**DESCRIPTION OF THE TASK:**
Every entry must come back exactly as it was written.

DATA SHOWN Start Marker

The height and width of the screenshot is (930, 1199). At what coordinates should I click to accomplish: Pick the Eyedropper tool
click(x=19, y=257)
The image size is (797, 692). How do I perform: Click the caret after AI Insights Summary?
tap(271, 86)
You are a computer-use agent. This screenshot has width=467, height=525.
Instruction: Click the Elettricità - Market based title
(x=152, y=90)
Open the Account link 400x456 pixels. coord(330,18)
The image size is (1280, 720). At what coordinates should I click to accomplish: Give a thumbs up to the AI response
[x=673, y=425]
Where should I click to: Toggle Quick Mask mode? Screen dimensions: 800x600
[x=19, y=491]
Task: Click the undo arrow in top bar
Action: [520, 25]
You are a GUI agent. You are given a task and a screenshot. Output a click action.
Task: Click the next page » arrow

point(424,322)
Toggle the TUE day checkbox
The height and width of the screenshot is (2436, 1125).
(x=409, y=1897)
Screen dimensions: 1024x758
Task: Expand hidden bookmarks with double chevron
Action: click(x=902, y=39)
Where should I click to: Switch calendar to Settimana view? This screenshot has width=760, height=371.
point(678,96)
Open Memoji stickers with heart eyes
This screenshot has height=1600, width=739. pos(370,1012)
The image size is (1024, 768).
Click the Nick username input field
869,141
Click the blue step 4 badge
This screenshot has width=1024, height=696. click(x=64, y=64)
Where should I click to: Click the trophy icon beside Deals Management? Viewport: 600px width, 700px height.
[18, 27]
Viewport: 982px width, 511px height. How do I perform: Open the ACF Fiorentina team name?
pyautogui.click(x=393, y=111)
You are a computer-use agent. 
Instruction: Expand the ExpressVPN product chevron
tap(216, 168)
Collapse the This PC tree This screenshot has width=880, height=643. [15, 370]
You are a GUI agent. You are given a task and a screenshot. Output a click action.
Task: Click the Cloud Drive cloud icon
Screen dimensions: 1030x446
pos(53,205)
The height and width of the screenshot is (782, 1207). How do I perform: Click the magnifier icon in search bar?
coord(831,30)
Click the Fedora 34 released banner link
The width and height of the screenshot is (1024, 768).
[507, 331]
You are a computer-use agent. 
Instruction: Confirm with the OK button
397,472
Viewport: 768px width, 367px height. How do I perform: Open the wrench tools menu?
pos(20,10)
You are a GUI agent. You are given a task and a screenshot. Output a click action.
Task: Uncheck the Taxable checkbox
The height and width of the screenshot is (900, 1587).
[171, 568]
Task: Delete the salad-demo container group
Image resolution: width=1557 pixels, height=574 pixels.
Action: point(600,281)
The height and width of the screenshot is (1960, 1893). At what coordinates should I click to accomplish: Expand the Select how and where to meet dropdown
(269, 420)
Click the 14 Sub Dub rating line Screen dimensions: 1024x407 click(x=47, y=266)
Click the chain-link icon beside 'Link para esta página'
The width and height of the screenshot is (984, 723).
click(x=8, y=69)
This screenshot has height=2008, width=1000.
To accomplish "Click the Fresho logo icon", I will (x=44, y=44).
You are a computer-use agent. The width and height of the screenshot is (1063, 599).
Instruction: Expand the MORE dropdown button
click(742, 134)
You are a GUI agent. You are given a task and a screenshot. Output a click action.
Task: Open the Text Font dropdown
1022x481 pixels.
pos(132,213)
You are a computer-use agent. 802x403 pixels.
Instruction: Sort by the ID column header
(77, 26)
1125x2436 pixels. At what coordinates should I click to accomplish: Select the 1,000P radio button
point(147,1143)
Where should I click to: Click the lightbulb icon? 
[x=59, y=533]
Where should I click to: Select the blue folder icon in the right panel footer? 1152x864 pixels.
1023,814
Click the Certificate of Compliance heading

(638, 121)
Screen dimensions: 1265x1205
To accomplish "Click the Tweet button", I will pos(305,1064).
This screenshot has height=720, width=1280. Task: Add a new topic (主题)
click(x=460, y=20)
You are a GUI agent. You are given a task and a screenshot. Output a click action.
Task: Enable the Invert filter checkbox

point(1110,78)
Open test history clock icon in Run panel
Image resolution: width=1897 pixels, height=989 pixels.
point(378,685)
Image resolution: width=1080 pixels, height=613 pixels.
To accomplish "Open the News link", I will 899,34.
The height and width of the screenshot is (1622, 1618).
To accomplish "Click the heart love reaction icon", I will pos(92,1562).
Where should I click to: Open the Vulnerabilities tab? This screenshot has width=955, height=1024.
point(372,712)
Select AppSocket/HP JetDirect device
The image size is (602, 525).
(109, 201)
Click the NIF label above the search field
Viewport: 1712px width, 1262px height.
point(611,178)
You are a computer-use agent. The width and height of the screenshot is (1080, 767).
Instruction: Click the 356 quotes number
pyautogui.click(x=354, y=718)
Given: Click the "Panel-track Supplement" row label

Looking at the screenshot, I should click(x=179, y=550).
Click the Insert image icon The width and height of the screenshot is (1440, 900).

DATA SHOWN End Marker

**ANSWER SECTION:**
The height and width of the screenshot is (930, 1199). At what coordinates should I click to accomplish: Pick the Eyedropper tool
click(x=19, y=257)
The image size is (797, 692). How do I perform: Click the caret after AI Insights Summary?
tap(271, 86)
You are a computer-use agent. This screenshot has width=467, height=525.
Instruction: Click the Elettricità - Market based title
(x=152, y=90)
Open the Account link 400x456 pixels. coord(330,18)
The image size is (1280, 720). At what coordinates should I click to accomplish: Give a thumbs up to the AI response
[x=673, y=425]
Where should I click to: Toggle Quick Mask mode? Screen dimensions: 800x600
[x=19, y=491]
Task: Click the undo arrow in top bar
Action: [520, 25]
You are a GUI agent. You are given a task and a screenshot. Output a click action.
Task: Click the next page » arrow

point(424,322)
Toggle the TUE day checkbox
The height and width of the screenshot is (2436, 1125).
(x=409, y=1897)
Screen dimensions: 1024x758
Task: Expand hidden bookmarks with double chevron
Action: click(x=902, y=39)
Where should I click to: Switch calendar to Settimana view? This screenshot has width=760, height=371.
point(678,96)
Open Memoji stickers with heart eyes
This screenshot has height=1600, width=739. pos(370,1012)
The image size is (1024, 768).
Click the Nick username input field
869,141
Click the blue step 4 badge
This screenshot has width=1024, height=696. click(x=64, y=64)
Where should I click to: Click the trophy icon beside Deals Management? Viewport: 600px width, 700px height.
[18, 27]
Viewport: 982px width, 511px height. How do I perform: Open the ACF Fiorentina team name?
pyautogui.click(x=393, y=111)
You are a computer-use agent. 
Instruction: Expand the ExpressVPN product chevron
tap(216, 168)
Collapse the This PC tree This screenshot has width=880, height=643. [15, 370]
You are a GUI agent. You are given a task and a screenshot. Output a click action.
Task: Click the Cloud Drive cloud icon
Screen dimensions: 1030x446
pos(53,205)
The height and width of the screenshot is (782, 1207). How do I perform: Click the magnifier icon in search bar?
coord(831,30)
Click the Fedora 34 released banner link
The width and height of the screenshot is (1024, 768).
[507, 331]
You are a computer-use agent. 
Instruction: Confirm with the OK button
397,472
Viewport: 768px width, 367px height. How do I perform: Open the wrench tools menu?
pos(20,10)
You are a GUI agent. You are given a task and a screenshot. Output a click action.
Task: Uncheck the Taxable checkbox
The height and width of the screenshot is (900, 1587).
[171, 568]
Task: Delete the salad-demo container group
Image resolution: width=1557 pixels, height=574 pixels.
Action: point(600,281)
The height and width of the screenshot is (1960, 1893). At what coordinates should I click to accomplish: Expand the Select how and where to meet dropdown
(269, 420)
Click the 14 Sub Dub rating line Screen dimensions: 1024x407 click(x=47, y=266)
Click the chain-link icon beside 'Link para esta página'
The width and height of the screenshot is (984, 723).
click(x=8, y=69)
This screenshot has height=2008, width=1000.
To accomplish "Click the Fresho logo icon", I will (x=44, y=44).
You are a computer-use agent. The width and height of the screenshot is (1063, 599).
Instruction: Expand the MORE dropdown button
click(742, 134)
You are a GUI agent. You are given a task and a screenshot. Output a click action.
Task: Open the Text Font dropdown
1022x481 pixels.
pos(132,213)
You are a computer-use agent. 802x403 pixels.
Instruction: Sort by the ID column header
(77, 26)
1125x2436 pixels. At what coordinates should I click to accomplish: Select the 1,000P radio button
point(147,1143)
Where should I click to: Click the lightbulb icon? 
[x=59, y=533]
Where should I click to: Select the blue folder icon in the right panel footer? 1152x864 pixels.
1023,814
Click the Certificate of Compliance heading

(638, 121)
Screen dimensions: 1265x1205
To accomplish "Click the Tweet button", I will pos(305,1064).
This screenshot has height=720, width=1280. Task: Add a new topic (主题)
click(x=460, y=20)
You are a GUI agent. You are given a task and a screenshot. Output a click action.
Task: Enable the Invert filter checkbox

point(1110,78)
Open test history clock icon in Run panel
Image resolution: width=1897 pixels, height=989 pixels.
point(378,685)
Image resolution: width=1080 pixels, height=613 pixels.
To accomplish "Open the News link", I will 899,34.
The height and width of the screenshot is (1622, 1618).
To accomplish "Click the heart love reaction icon", I will pos(92,1562).
Where should I click to: Open the Vulnerabilities tab? This screenshot has width=955, height=1024.
point(372,712)
Select AppSocket/HP JetDirect device
The image size is (602, 525).
(109, 201)
Click the NIF label above the search field
Viewport: 1712px width, 1262px height.
point(611,178)
You are a computer-use agent. The width and height of the screenshot is (1080, 767).
Instruction: Click the 356 quotes number
pyautogui.click(x=354, y=718)
Given: Click the "Panel-track Supplement" row label

Looking at the screenshot, I should click(x=179, y=550).
Click the Insert image icon The width and height of the screenshot is (1440, 900).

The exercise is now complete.